Let there be Light: The holy digitised artefact

Speaker: Keri Thomas @keri_thomas

“And the earth was without form, and void; and darkness was upon the face of the deep. And the Spirit of God moved upon the face of the waters.” In 2020 the doors of our cultural institutions closed as a result of COVID-19 restrictions: disease being the ultimate gatekeeper, leaving us without access to our cultural heritage. The desire to digitise the whole world is a flame that is fanned into life once again. But what is lost in the digitisation of a medieval manuscript, and what is gained? The medieval manuscript was created for many purposes - not just to bring light into the darkness through the dissemination of knowledge, but also to create a link to God through the scribal act. In the act of writing, the processes of creation involved in the making of a manuscript and the very existence of a manuscript in the world, we see the act of worship.
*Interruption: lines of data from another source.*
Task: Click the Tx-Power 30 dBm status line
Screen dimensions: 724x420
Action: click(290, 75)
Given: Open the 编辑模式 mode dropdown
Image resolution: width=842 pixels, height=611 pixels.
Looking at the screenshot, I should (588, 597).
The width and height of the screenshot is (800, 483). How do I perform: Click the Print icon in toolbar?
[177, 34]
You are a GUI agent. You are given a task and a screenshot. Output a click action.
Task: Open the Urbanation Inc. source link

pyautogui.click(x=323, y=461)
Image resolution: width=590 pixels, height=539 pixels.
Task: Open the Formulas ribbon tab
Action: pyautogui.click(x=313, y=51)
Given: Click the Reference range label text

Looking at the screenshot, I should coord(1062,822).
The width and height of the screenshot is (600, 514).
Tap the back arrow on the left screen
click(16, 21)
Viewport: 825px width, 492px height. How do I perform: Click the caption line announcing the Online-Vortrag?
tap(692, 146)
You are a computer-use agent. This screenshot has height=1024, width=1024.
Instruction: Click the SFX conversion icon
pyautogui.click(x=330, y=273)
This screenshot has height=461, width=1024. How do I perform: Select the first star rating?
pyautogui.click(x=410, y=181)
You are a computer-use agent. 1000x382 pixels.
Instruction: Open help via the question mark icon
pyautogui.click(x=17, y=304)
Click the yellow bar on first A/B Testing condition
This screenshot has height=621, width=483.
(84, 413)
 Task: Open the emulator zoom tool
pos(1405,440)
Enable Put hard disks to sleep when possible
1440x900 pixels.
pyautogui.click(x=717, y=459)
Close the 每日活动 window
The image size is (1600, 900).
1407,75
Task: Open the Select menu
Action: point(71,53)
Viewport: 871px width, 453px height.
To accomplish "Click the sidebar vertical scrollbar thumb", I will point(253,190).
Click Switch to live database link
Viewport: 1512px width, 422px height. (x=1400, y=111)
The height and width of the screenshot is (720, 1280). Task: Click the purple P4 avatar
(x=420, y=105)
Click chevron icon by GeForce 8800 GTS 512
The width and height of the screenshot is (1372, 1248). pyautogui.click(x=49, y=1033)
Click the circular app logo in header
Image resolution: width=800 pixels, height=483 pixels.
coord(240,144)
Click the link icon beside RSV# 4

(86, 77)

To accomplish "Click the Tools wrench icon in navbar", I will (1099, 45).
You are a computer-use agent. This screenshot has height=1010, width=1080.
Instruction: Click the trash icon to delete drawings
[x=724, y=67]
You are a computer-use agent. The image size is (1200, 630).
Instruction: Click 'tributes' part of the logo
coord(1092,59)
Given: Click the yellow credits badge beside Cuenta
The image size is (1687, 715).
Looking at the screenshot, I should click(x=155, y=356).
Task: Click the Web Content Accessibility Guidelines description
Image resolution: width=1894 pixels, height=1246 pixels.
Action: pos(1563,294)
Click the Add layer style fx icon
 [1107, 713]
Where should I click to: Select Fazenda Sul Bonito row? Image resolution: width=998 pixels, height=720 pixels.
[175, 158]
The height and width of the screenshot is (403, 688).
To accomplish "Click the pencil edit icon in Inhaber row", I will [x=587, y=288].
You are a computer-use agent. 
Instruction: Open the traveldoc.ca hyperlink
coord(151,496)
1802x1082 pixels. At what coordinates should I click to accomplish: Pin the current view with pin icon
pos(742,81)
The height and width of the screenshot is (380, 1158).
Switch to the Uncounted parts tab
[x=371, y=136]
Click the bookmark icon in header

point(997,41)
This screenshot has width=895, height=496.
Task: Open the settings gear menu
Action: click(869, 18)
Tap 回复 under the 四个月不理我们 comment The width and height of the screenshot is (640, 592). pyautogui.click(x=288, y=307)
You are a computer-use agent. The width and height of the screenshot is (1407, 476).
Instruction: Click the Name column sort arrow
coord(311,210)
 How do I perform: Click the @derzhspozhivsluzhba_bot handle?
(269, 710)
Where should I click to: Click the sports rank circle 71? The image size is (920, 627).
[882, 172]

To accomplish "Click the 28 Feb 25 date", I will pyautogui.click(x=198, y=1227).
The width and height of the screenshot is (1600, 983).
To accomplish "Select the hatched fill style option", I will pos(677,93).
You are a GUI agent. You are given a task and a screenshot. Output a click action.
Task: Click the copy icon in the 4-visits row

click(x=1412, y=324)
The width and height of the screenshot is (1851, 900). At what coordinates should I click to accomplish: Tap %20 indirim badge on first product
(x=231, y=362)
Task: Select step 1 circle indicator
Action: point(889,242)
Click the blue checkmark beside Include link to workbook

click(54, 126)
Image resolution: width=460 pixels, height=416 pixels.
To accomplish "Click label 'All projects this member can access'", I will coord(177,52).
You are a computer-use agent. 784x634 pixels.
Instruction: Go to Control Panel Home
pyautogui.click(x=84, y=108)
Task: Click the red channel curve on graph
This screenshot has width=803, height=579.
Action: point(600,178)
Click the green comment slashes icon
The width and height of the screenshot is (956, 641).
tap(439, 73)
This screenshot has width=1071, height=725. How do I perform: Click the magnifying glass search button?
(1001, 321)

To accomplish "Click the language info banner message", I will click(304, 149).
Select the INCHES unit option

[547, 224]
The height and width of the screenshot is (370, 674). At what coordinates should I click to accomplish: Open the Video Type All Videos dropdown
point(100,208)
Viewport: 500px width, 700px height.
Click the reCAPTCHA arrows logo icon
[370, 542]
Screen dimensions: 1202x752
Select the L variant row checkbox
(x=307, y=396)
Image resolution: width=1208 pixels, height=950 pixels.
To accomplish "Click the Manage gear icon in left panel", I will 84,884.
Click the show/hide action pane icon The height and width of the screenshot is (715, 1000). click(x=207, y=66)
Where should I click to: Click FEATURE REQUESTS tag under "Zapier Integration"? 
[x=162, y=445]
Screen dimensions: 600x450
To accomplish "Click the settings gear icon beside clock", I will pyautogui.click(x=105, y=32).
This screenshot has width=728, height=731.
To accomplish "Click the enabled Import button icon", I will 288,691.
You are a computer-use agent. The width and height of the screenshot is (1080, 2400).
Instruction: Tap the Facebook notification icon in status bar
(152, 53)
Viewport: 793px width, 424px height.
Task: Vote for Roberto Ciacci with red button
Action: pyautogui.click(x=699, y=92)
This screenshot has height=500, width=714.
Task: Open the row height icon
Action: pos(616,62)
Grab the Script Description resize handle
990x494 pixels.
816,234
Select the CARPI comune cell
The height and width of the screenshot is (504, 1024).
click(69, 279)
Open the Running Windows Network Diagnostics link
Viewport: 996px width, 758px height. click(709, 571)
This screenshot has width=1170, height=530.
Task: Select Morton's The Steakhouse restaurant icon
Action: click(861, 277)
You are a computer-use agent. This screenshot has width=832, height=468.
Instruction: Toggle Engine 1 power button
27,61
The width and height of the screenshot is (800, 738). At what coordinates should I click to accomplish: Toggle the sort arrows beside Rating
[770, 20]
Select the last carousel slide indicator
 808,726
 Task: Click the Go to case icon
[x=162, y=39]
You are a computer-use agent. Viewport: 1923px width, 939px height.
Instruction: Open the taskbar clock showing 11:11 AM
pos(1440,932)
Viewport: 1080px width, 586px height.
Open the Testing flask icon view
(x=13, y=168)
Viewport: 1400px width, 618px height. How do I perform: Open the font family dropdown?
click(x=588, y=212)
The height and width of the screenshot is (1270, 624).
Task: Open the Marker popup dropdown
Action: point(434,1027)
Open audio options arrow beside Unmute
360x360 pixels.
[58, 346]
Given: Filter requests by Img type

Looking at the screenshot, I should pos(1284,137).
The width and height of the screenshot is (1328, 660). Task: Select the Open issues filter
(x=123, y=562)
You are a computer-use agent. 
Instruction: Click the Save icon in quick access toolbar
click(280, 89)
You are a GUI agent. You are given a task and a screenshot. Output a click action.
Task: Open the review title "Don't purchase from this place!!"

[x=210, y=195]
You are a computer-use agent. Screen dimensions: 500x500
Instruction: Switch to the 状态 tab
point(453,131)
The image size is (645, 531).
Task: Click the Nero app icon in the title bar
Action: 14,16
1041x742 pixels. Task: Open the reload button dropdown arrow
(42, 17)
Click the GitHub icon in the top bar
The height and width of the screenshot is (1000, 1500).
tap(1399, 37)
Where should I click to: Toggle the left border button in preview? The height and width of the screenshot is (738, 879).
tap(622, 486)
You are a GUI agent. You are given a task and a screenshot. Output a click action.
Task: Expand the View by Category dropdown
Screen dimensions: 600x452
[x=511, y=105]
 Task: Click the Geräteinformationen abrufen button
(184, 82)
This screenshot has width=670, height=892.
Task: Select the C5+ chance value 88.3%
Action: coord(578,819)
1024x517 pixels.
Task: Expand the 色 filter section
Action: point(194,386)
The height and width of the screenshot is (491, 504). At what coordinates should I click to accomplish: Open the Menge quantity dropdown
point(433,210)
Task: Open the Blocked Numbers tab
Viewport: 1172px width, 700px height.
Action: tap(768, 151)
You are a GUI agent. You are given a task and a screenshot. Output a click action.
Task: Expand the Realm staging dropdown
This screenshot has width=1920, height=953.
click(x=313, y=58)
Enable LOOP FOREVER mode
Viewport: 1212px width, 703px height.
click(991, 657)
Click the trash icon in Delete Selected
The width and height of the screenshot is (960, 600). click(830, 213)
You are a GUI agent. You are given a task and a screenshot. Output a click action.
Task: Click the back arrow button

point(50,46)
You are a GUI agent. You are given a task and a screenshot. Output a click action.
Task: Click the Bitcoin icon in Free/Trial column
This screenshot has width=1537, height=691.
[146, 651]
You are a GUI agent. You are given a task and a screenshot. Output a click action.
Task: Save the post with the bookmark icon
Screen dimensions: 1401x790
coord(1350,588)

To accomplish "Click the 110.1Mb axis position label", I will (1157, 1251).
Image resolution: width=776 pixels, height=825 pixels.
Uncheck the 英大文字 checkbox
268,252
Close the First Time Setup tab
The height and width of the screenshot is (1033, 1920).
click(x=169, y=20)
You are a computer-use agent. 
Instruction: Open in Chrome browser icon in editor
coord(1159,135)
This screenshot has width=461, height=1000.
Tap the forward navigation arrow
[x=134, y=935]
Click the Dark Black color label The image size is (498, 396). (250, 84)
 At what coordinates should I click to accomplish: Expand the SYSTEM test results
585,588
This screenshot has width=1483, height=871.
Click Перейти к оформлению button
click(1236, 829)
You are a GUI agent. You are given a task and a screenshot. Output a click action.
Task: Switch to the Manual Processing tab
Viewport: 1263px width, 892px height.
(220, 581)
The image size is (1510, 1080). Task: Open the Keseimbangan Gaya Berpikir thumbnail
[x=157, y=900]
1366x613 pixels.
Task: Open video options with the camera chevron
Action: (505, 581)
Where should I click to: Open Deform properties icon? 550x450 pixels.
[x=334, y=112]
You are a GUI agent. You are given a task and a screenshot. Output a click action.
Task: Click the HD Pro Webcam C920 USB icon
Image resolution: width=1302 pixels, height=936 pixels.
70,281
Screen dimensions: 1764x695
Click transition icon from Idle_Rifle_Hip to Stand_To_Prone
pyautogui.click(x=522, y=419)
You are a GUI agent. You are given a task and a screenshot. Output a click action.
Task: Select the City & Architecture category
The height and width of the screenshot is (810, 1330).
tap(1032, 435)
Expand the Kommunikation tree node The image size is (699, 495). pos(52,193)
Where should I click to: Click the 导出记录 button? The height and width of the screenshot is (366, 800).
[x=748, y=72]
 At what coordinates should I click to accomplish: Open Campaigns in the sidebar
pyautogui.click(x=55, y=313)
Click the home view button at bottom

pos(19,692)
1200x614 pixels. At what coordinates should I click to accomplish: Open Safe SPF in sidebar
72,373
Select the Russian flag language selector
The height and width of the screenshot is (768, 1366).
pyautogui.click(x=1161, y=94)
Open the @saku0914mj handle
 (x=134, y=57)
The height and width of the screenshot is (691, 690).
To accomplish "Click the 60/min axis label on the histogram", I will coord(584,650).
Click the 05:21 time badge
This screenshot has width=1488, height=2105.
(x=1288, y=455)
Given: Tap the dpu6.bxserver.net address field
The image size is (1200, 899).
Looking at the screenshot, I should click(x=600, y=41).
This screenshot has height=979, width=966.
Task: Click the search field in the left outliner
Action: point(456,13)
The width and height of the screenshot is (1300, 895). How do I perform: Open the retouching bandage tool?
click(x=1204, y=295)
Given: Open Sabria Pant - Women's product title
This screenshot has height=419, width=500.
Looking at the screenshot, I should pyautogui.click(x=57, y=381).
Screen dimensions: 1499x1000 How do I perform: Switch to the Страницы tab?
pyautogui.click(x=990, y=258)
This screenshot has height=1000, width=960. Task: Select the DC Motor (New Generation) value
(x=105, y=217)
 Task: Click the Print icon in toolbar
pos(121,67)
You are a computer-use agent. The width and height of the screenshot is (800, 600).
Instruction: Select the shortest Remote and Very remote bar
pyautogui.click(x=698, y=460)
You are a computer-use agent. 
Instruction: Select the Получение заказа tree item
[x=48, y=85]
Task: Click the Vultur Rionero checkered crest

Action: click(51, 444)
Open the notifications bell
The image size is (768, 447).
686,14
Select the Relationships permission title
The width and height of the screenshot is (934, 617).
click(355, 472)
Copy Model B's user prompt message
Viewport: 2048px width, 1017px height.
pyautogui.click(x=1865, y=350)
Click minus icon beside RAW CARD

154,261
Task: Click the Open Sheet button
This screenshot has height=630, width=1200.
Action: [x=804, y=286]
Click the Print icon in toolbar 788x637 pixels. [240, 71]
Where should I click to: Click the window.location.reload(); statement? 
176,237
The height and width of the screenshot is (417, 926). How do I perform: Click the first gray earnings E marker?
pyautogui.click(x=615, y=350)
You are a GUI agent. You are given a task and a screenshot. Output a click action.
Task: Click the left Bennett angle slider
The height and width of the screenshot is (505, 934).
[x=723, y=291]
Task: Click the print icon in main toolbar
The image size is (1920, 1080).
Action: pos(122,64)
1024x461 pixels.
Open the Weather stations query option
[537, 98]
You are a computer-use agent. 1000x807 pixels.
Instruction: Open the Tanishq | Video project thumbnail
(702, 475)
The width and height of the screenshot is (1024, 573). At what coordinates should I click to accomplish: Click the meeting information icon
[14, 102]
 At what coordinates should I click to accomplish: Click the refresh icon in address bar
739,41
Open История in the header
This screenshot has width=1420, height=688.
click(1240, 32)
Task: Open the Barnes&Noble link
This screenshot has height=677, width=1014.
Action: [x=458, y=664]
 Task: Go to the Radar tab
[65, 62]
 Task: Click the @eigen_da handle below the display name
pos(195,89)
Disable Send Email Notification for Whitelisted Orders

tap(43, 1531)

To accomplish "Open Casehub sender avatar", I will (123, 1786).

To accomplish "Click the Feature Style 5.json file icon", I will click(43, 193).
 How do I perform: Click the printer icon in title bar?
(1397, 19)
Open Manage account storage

And manuscripts provide solidity: their very physicality a way of warding off the forces of darkness. But digitisation doesn’t necessarily strip the weight from a manuscript, nor its ephemerality; in fact, digitisation can often find faces in the darkness that we did not know existed. Truth does not have to be lost, if a slow digitisation strategy [Prescott & Hughes, 2018] is employed. Bad digitisation leaves us bereft in a post-pandemic world where access to physical spaces, and physical artefacts, is limited: the metaphorical flaming sword, barring access to Eden. By examining a range of digitised manuscripts this paper will argue that digitisation does not simply capture images, but opens doors to us that have been closed in the physical world. It enables us not just to find things that were once lost, but to gain something that we may never have experienced. Arguably, with the right digitisation, there is nothing that we cannot capture – including God’s grace.